Starting at the line that contains "The width and" and ending after the line that contains "Action: coord(64,106)", write those lines out again with "folder" swapped for "directory" and nothing else changed. Leave the pictures out.

**DATASET RECORDS:**
Start
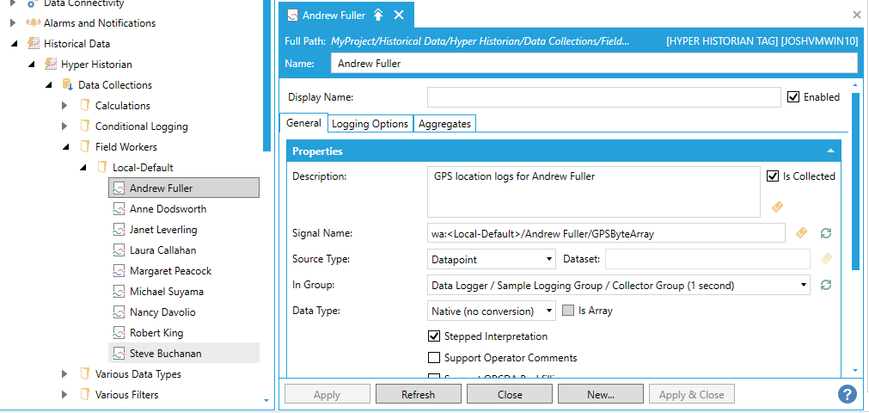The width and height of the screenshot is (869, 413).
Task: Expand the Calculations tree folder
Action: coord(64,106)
End
Start
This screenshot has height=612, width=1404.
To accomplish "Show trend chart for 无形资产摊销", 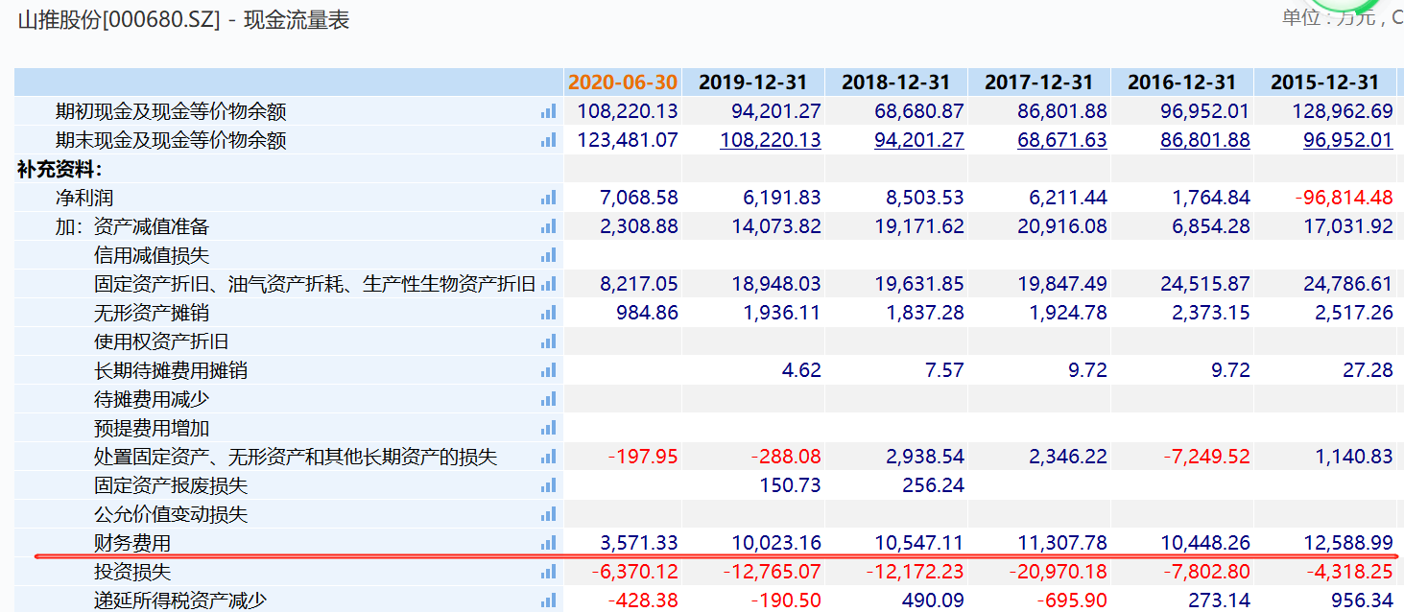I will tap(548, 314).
End
**WORKED SOLUTION:**
The width and height of the screenshot is (869, 413).
Task: Expand the Calculations tree directory
Action: coord(64,106)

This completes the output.